Nova currently allows a graphical console to be used for virtual instances. The Ironic driver does not implement the VNC console. Nodes often have a graphical console available via IPMI, and Ironic could expose a VNC server to Nova. That would ultimately provide a graphical console in Horizon to end users.
That way, nova get-vnc-console would return a valid response, and would allow a user to have a graphical console on the physical server.
$ nova get-vnc-console 99694c1e-6327-4d58-9466-87f7265958af novnc
+-------+------------------------------------------------------------------------------------------------+
| Type | Url |
+-------+------------------------------------------------------------------------------------------------+
| novnc | https://console.cloud.example.net:443/vnc_auto.html?token=17e1e064-cc66-4772-8d39-299cf13b8972 |
+-------+------------------------------------------------------------------------------------------------+
IPMI graphical consoles don't normally expose a VNC server. Typical implementations provide a native client that does the heavy lifting. The idea is to run the manufacturer's provided client in a X11 server, and run a x11vnc server to offer a VNC endpoint around the manufacturer's graphical console client.

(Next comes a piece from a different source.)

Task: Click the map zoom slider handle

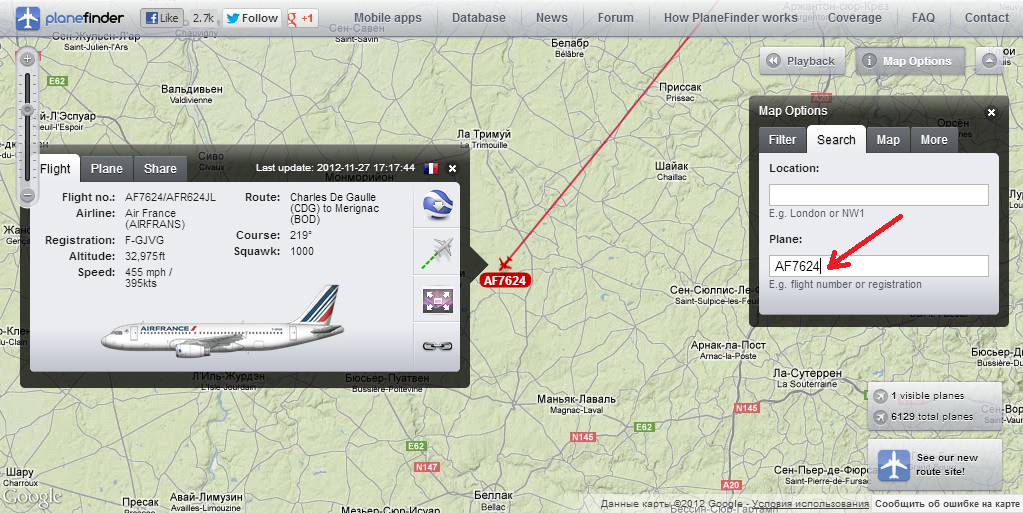Action: coord(27,110)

Our current implementation and proposal suggests running these X11 sessions isolated in Docker containers, and leverages different Docker images for each manufacturer's implementation. This is controllable per-node and allows multiple images at the same time.
Additionally, the Ironic console driver uses a secured link between ironic-conductor and the docker host(s). This allows the docker hosts to reside in a network other than the management network, and allow for proper segregation of data flow vs signalling.
Drafting up a spec ATM. It might seem like this is adding fuel to the fire with the already 2 implementations of a serial console, but I think it should help the group take the right decision with relation to the console handling.